[Pixel coordinate grounding data]
*** Block opens ***

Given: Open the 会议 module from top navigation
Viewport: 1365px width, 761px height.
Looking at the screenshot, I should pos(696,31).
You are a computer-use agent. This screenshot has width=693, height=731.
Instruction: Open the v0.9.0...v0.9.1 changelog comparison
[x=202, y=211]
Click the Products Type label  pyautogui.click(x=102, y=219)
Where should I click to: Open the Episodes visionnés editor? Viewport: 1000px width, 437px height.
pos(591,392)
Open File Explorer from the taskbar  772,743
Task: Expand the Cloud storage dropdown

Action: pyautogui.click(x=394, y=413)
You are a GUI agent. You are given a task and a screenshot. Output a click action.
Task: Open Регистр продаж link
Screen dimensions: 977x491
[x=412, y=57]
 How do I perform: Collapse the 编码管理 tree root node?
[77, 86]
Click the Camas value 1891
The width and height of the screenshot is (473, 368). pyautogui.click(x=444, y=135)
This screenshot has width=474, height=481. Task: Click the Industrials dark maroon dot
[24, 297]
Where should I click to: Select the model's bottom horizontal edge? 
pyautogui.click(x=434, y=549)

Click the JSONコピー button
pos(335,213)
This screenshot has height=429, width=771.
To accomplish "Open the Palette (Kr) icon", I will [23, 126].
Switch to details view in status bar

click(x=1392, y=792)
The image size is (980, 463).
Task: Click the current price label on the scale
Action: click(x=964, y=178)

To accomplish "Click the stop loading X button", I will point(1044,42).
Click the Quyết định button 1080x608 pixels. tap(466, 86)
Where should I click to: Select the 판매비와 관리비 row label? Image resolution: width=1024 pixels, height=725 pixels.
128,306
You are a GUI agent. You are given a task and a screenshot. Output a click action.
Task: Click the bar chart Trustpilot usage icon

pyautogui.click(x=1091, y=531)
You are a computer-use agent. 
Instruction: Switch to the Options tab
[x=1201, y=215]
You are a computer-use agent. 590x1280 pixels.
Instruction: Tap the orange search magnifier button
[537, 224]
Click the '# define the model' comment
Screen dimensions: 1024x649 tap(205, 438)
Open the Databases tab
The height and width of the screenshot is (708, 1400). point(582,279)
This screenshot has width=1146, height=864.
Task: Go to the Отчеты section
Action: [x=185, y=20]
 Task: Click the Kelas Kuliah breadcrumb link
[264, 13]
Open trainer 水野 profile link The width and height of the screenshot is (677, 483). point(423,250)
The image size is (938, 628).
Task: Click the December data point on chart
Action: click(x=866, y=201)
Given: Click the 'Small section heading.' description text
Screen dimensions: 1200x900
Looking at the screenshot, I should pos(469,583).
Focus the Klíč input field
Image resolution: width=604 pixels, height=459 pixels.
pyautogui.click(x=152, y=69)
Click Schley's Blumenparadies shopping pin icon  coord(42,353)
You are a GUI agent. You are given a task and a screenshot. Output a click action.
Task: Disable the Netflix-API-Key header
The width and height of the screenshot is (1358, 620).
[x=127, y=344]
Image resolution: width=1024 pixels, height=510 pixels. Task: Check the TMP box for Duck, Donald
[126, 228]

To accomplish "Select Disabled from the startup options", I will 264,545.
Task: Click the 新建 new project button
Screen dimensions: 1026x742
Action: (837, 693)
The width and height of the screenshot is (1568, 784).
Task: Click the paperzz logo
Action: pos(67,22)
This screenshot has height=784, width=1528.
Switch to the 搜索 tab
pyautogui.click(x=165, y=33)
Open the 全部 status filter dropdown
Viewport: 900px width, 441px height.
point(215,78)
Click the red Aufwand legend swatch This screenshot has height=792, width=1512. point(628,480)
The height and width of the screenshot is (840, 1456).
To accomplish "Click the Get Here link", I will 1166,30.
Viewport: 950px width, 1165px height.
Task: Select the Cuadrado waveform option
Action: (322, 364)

*** Block closes ***

> _Activity_
Filter the records for the string "computer" and copy every line that holds it.

> _Output of the exercise_
You are a computer-use agent. This screenshot has width=693, height=731.
You are a computer-use agent. 
You are a computer-use agent. 590x1280 pixels.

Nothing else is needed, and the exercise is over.